Ruy Castro
Um game sobre os dois Zorros, o mexicano e o americano, seria muito complicado
O garoto ouviu falar de um herói chamado Zorro e me perguntou quem era e se há um game sobre ele. Respondi que sou zero em games, mas poderia lhe falar do Zorro. Ele disse OK.
Para começar, há dois Zorros: o mexicano e o americano. Os dois foram criados por escritores americanos: o mexicano, por Johnston McCulley, em 1919; o americano, por Fran Striker, em 1933. O mexicano se revelou num filme de 1920, "A Marca do Zorro", com Douglas Fairbanks; o americano, numa série de TV (1949-57), com Clayton Moore. O Zorro de verdade é o mexicano; o americano é o Lone Ranger, o Cavaleiro Solitário, que, por algum motivo, no Brasil se tornou também Zorro. Seus gibis, aliás, eram desenhados pelo mesmo artista, Charles Flanders.

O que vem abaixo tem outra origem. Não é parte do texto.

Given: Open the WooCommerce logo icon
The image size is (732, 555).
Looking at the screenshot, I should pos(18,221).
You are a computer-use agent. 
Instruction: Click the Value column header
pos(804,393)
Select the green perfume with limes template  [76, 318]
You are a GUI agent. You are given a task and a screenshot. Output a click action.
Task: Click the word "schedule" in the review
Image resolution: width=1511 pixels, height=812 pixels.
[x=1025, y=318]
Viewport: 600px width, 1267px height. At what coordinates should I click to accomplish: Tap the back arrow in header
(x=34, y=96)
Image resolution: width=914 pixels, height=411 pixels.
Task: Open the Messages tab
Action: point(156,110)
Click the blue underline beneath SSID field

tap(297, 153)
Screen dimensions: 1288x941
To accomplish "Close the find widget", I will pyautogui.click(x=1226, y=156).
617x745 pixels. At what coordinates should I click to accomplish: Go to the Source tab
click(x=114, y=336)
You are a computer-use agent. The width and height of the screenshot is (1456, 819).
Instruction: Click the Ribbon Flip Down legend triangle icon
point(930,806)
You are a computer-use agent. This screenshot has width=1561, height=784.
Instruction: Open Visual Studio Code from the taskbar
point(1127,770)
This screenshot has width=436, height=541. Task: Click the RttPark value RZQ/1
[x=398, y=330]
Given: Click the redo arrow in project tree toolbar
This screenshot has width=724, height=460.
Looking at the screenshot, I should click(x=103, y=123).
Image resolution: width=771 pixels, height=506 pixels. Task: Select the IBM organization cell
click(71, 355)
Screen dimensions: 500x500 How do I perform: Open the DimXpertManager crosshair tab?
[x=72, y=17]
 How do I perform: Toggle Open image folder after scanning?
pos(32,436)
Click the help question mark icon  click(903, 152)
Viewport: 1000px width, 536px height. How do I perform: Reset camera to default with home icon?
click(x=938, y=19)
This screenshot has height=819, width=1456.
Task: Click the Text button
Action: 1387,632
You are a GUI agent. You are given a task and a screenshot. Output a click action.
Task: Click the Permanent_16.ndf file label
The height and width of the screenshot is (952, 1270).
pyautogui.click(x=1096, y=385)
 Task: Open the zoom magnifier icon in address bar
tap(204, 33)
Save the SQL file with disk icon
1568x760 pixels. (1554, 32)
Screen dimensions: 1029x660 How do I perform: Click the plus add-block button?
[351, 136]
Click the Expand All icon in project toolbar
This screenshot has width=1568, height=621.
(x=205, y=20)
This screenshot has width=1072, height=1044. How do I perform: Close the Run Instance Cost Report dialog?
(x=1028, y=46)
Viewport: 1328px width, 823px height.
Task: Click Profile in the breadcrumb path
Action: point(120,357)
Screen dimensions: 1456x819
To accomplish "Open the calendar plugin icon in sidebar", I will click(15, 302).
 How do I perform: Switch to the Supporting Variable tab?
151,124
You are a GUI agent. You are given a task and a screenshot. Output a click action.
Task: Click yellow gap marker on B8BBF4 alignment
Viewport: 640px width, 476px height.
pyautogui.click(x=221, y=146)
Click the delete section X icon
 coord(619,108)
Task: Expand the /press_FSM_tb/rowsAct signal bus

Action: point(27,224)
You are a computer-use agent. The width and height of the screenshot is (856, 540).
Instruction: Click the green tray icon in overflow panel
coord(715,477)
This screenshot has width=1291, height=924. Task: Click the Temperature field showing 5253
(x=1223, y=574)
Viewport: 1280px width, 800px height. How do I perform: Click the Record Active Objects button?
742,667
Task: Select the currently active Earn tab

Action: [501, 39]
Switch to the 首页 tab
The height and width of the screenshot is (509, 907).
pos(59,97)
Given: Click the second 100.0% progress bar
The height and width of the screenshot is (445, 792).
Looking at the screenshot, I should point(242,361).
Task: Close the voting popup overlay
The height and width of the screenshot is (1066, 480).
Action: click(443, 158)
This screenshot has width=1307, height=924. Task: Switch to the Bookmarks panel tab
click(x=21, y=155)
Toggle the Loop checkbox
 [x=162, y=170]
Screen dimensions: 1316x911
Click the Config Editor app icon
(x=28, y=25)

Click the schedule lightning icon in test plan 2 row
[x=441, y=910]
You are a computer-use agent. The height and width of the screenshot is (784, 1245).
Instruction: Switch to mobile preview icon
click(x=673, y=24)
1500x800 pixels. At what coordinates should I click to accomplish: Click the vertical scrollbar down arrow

Os dois usam máscara para esconder suas identidades: o mexicano é o aristocrata Diego de la Vega, que se faz de esnobe e alienado; o americano é um patrulheiro texano cuja tropa morreu numa emboscada. O mexicano só usa a máscara em ação; o americano não tira a sua por nada. O mexicano usa chicote e espada; o americano atira com balas de prata. Os dois são justiceiros: o mexicano luta contra o governador corrupto e os oligarcas que tiranizam a Califórnia; o americano, contra todos os bandidos do Oeste.
O Zorro mexicano vive em Los Angeles, que então pertencia ao México; o Zorro americano, no Texas, que pouco antes também pertencera ao México. O pai do mexicano é um dos oligarcas que ele combate, só que do bem; o americano às vezes dizima tribos indígenas, embora seu parceiro seja um gentil comanche chamado Tonto, que o recolheu agonizante na emboscada e o salvou. O mexicano se casou com a filha de um dos bacanas e se aposentou. E, do americano, diz-se que, ao se ver cercado pelos índios, ele falou: "Estamos perdidos, Tonto!" E Tonto: "Estamos quem, cara-pálida?".
O garoto achou muito complicado. Seus games são mais simples.